Black Friday For Future (OT: Une Année Difficile)
Angesichts der gegen die Klimapolitik der Industriestaaten gerichteten Proteste, die zunehmend radikalere und vielfach für Aggressionen sorgende Ausmaße annehmen, war es im Prinzip lediglich eine Frage der Zeit, bis man Umweltschutz zum Hauptmotiv eines Spielfilms erheben würde. Dank einer weiteren Sneak Preview fiel die Inaugenscheinnahme von „Black Friday For Future“ ironischerweise genau auf den Tag, den Sparfüchse als „Cyber Monday“ kennen und den Demonstranten als Höhepunkt hemmungslosen Konsums brandmarken. Unter der Leitung ebenjenes Regieduos entstanden, das 2012 in Gestalt von „Ziemlich Beste Freunde“ einen der erfolgreichsten, französischen Filme der Historie schuf, wird der ambitionierte Versuch unternommen, etwas zutiefst Unpopuläres amüsant-ironisch zu umwickeln, ohne sich tiefgreifend um die Motive zu kümmern. Aufgrund der durchaus vielversprechenden Anfangsszene erweist sich der Originaltitel sich als treffendere Wahl, da dieser vor allem Bezug auf die zunehmende, unbegründete Nörgelkultur westlicher Gesellschaften nimmt. Die wirklich witzigen, oft von Übertreibung lebenden Momente sind vor allem den Marotten der Protestgemeinschaft zu verdanken, die in leeren Wohnungen leben und sich mit Namen wie „Quinoa“ und „Kaktus“ ansprechen, während sich zwei hochverschuldete, kaufsüchtige Herren durch Zufall hinzugesellen, um auf eigene Rechnung Schadensbegrenzung zu erreichen. Ausgehend von der Reaktion des Saalpublikums beruht der Unterhaltungsfaktor größtenteils auf der überaus amüsanten Darbietung von Jonathan Cohen. Abseits von ihm liegt die Zündungsquote des gebotenen Humors und der temporeichen Wortwechsel aber maximal bei einem soliden 50/50-Verhältnis. Des Weiteren wirkt der Soundtrack aufgrund seiner enormen Vielfalt ebenfalls durchaus interessant, dennoch verliert sich auch dieser Ansatz ein Stück weit in einem unnötig süßlichen, nicht wirklich überraschenden Schlusspart. Der offizielle Kinostart wird am 21. Dezember 2023 erfolgen, doch bereits jetzt kann festgehalten werden, dass Klimaaktivismus und das Porträt letztlich vieles gemeinsam haben: Die Basalidee ist zweifelsohne allerehrenwert, die weitestgehend auf Lösungsvorschläge verzichtende, ausgedehnte Umsetzung gelingt aber alles andere als ideal.
Cat Person
Erstaunlicherweise erst seit dem Jahr 2007 stellt „Stalking“ hierzulande gemäß § 238 StGB einen empfindlich zu sanktionierenden Straftatbestand dar.
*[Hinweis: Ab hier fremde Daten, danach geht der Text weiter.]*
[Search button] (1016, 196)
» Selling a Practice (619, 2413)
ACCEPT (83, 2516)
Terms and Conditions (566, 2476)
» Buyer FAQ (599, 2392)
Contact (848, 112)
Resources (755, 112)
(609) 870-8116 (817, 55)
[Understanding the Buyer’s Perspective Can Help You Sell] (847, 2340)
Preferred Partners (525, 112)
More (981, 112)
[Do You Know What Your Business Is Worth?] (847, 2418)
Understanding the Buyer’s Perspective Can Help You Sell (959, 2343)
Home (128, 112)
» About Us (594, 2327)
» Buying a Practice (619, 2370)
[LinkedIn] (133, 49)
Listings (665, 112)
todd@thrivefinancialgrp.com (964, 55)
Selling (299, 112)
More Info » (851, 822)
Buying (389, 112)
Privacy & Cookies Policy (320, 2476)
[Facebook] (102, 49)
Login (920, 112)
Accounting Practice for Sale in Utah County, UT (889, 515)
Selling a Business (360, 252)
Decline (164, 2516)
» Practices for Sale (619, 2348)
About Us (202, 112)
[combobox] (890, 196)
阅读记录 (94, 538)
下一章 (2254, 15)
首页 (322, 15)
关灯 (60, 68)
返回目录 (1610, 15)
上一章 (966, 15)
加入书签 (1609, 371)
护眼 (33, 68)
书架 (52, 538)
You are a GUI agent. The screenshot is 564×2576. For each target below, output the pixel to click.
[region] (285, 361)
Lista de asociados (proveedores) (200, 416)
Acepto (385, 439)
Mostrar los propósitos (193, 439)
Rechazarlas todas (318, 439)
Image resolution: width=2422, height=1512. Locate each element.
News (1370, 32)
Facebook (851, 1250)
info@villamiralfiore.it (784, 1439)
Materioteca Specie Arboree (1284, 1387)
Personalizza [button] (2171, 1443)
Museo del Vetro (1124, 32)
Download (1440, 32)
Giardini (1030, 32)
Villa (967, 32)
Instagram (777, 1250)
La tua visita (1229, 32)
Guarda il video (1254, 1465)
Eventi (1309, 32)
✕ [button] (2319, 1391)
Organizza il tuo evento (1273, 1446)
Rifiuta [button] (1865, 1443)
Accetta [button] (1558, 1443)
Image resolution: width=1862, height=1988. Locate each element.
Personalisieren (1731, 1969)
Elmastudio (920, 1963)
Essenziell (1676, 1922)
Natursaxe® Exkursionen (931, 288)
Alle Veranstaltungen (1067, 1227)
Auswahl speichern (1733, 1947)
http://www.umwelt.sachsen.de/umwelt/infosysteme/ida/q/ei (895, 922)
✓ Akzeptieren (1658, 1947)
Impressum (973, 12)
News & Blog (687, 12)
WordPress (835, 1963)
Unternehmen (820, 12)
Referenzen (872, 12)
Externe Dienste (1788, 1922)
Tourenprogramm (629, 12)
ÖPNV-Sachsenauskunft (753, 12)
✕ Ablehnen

Im Lichte von „Me-Too“ und der Omnipräsenz von Apps beschäftigt sich Susanna Fogel in Gestalt ihrer dritten Regiearbeit namens „Cat Person“ mit dieser auf einem Unicampus in New Jersey zentrierten Thematik, die sich vor allem in narrativer Hinsicht vom Mainstream abhebt und beleuchtet ein zunächst harmlos wirkendes Kennenlernen zwischen einer Studentin und einem Mittdreißiger. Dieses schlägt ungeahnte Wellen und übt Kritik an dem Trend, weitestgehend Unbekannte zu früh am eigenen Privatleben teilhaben zu lassen. Bei dem zugrundeliegenden Skript handelt es sich um eine Adaption einer im „New Yorker“ erschienenen Kurzgeschichte mit Gegenwartsrelevanz, auch aufgrund der mitunter recht ungeschliffenen Dialoge. Während der Anfang an eine lockerleichte Romantik-Komödie inklusive Bonmots auf männliche Liebhaberqualitäten erinnert, zeichnet sich das Werk dramaturgisch spätestens ab der zweiten Hälfte zunehmend durch Brüche, musikalische Kontraste, halluzinative Szenen, Selbstgespräche und den gesteigerten Fokus auf die kollidierenden Ansichten und Wahrnehmungen der beiden Hauptcharaktere aus. Emilia Jones erntete zuvor für ihre Darbietung in „CODA“ wohlwollende Kritiken und wird auch diesmal zur unaufgeregt agierenden Identifikationsfigur, während ihrem Verehrer erst im spannenden Finalakt erlaubt wird, sich darstellerisch zu entfalten und Isabella Rossellini bedauerlicherweise nur in drei Szenen zu sehen ist. Ironischerweise liegt die Veröffentlichung von „DogMan“ nur wenige Wochen zurück, der in vielerlei Hinsicht ein Pendant bildet. Wenngleich verschieden, gehen die beiden metaphorischen Visualisierungen der ältesten Feindschaft im Tierreich schlussendlich mit derselben soliden Wertung über die Ziellinie. Aufgrund der Machart und neofeministischer Tendenzen dürfte die Independentproduktion jedoch enorm polarisieren, überzeugt aber vor allem als Parabel dafür, dass so mancher Zeitgenosse sein wahres Gesicht erst nach einer Trennung offenbart.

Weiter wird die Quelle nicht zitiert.